- [Instruction]: Reproduce the lines of the material beginning with the line that contains "Given: Click the" and continuing through the line that contains "Edit Election Settings", substituting "drop-down" for "dropdown" and leaving all else unchanged.

- [Dataset extract]:
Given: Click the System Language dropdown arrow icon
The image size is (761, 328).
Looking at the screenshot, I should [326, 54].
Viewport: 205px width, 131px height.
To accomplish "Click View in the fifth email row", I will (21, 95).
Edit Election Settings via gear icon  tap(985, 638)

* * *

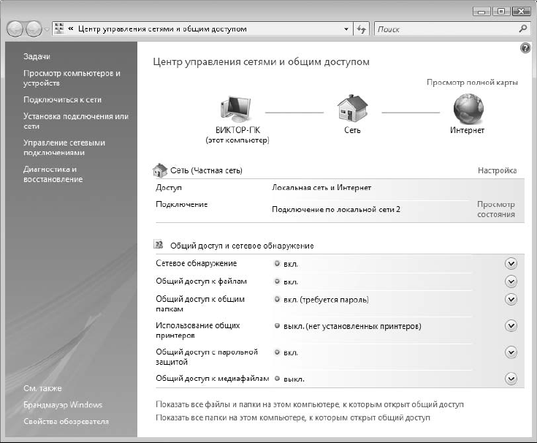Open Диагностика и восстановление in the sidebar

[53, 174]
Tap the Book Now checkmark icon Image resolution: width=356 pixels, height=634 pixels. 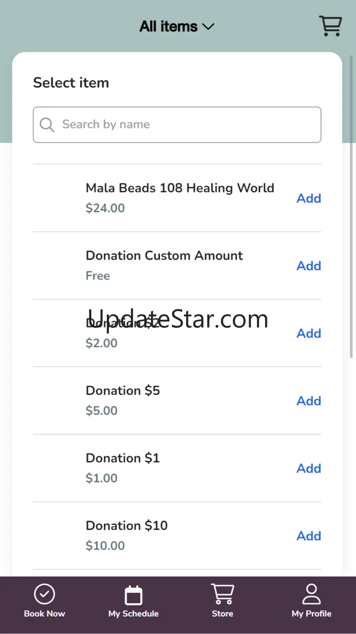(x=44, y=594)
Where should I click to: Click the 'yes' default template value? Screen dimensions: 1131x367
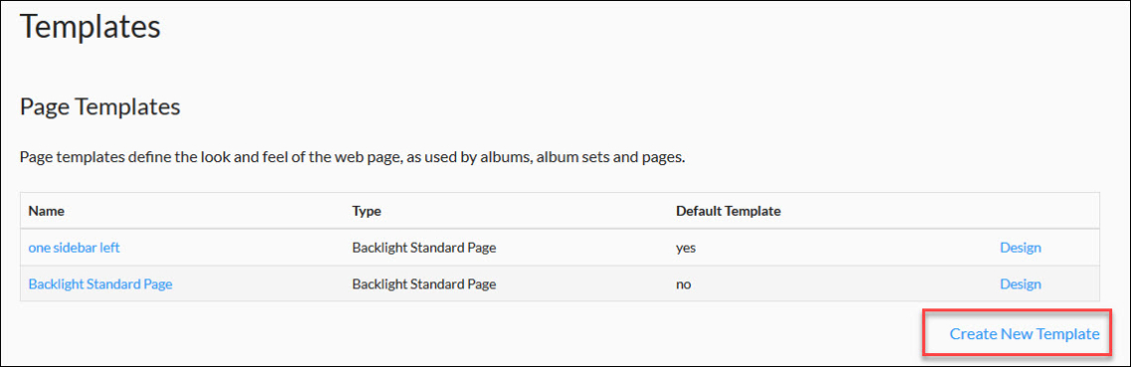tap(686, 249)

...

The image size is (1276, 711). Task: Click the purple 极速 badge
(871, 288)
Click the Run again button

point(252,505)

- [Problem solution]:
Given: Click the System Language drop-down arrow icon
The image size is (761, 328).
Looking at the screenshot, I should [326, 54].
Viewport: 205px width, 131px height.
To accomplish "Click View in the fifth email row", I will (21, 95).
Edit Election Settings via gear icon  tap(985, 638)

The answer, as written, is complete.